BEGIN Records to process
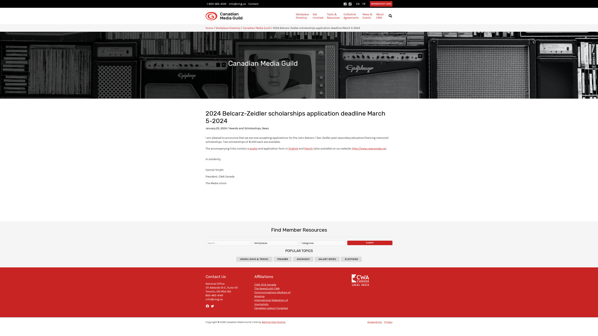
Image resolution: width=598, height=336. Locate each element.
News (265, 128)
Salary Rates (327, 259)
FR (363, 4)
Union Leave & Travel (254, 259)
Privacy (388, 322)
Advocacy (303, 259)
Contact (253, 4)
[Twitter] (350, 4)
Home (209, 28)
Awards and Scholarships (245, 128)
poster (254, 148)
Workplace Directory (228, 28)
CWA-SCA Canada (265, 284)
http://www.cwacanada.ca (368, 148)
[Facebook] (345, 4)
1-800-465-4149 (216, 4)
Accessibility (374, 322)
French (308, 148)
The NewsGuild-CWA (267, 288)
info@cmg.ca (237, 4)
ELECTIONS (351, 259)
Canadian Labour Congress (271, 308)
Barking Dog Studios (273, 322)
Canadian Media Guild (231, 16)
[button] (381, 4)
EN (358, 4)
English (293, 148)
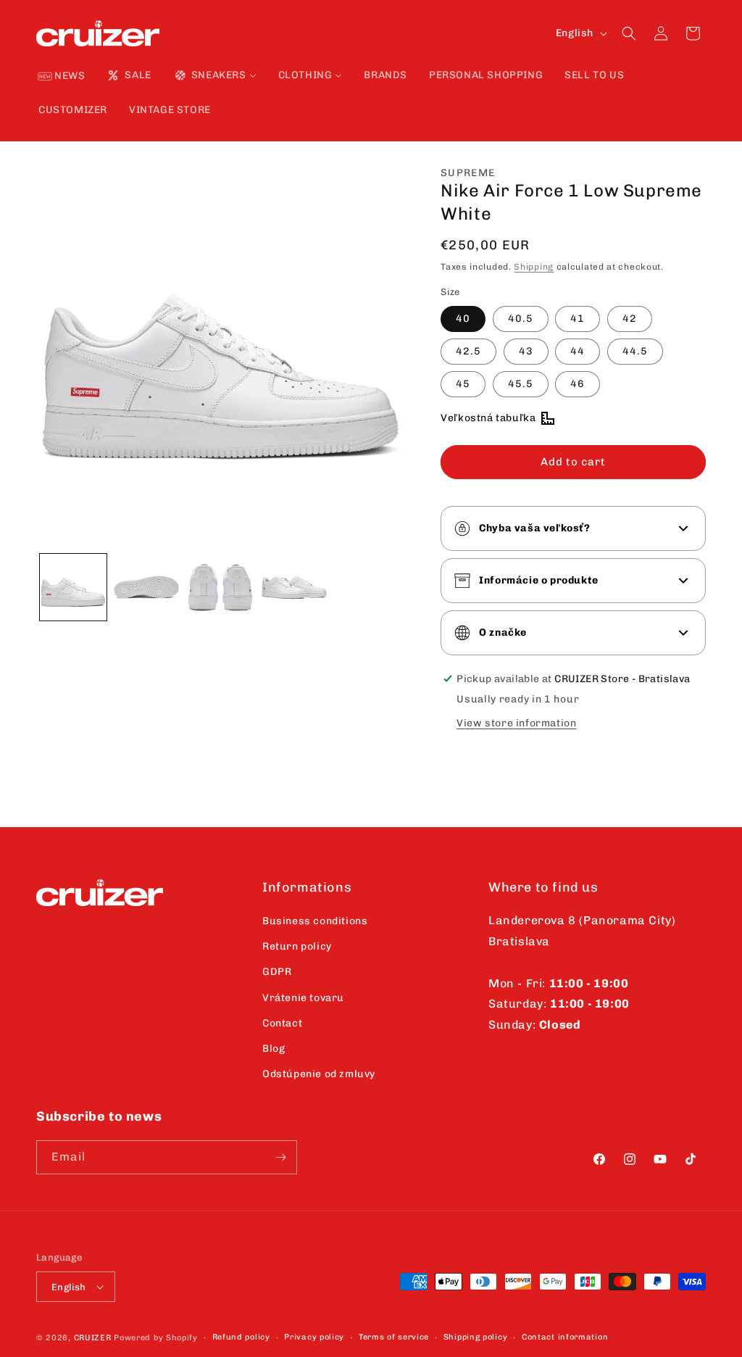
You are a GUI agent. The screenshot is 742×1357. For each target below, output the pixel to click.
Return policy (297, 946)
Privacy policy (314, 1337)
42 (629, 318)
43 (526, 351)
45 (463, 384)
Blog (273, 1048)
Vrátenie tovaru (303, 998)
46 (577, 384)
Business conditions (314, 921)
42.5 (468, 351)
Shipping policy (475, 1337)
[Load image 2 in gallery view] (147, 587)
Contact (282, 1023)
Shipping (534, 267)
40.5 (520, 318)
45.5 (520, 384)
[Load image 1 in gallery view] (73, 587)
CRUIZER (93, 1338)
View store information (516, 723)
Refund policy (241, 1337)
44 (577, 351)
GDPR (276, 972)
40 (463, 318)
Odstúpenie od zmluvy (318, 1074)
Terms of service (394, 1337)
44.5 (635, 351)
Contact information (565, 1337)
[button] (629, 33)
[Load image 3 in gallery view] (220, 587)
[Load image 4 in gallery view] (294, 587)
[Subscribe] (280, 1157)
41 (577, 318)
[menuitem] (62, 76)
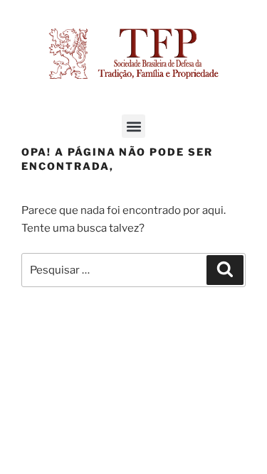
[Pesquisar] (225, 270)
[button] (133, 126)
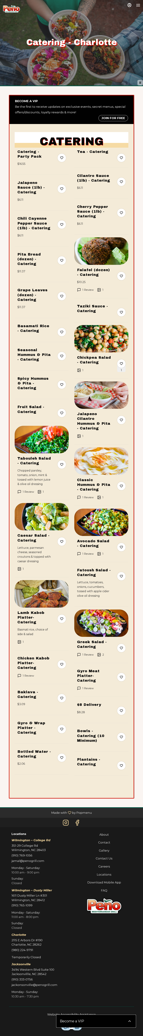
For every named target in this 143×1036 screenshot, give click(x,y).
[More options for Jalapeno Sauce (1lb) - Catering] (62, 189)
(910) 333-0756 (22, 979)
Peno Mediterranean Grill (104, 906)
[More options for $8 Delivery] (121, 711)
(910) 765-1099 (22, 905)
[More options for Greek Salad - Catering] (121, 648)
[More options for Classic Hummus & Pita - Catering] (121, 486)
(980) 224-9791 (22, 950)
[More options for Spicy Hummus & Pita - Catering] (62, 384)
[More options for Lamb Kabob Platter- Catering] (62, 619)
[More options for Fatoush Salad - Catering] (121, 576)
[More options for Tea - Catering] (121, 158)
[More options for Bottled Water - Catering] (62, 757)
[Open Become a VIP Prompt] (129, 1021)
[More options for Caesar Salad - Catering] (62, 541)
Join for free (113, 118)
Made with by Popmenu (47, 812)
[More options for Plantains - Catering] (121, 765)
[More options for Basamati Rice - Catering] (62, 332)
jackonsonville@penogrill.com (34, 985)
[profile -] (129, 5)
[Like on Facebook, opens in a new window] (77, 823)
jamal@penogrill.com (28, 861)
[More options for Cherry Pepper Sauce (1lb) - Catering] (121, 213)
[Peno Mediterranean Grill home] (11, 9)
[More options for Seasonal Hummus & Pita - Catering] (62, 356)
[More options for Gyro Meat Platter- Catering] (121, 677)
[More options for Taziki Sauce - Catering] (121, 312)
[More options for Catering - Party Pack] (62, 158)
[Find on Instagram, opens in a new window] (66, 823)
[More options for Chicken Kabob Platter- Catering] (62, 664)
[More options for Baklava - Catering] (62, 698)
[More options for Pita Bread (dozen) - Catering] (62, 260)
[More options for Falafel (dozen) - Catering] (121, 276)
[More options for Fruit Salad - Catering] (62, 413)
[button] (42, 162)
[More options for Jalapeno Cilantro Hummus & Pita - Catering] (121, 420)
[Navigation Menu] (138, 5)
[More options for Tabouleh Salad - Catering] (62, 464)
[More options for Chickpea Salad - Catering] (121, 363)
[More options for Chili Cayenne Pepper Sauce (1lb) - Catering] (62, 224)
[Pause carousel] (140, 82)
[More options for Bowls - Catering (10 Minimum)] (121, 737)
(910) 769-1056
END Records to process
▶ **Task details**
Reproduce, without any change, the lines of the material from the one containing "[More options for Bottled" through the one containing "[More options for Plantains", including both of those lines.

▶ **Written solution**
[More options for Bottled Water - Catering] (62, 757)
[Open Become a VIP Prompt] (129, 1021)
[More options for Caesar Salad - Catering] (62, 541)
Join for free (113, 118)
Made with by Popmenu (47, 812)
[More options for Plantains - Catering] (121, 765)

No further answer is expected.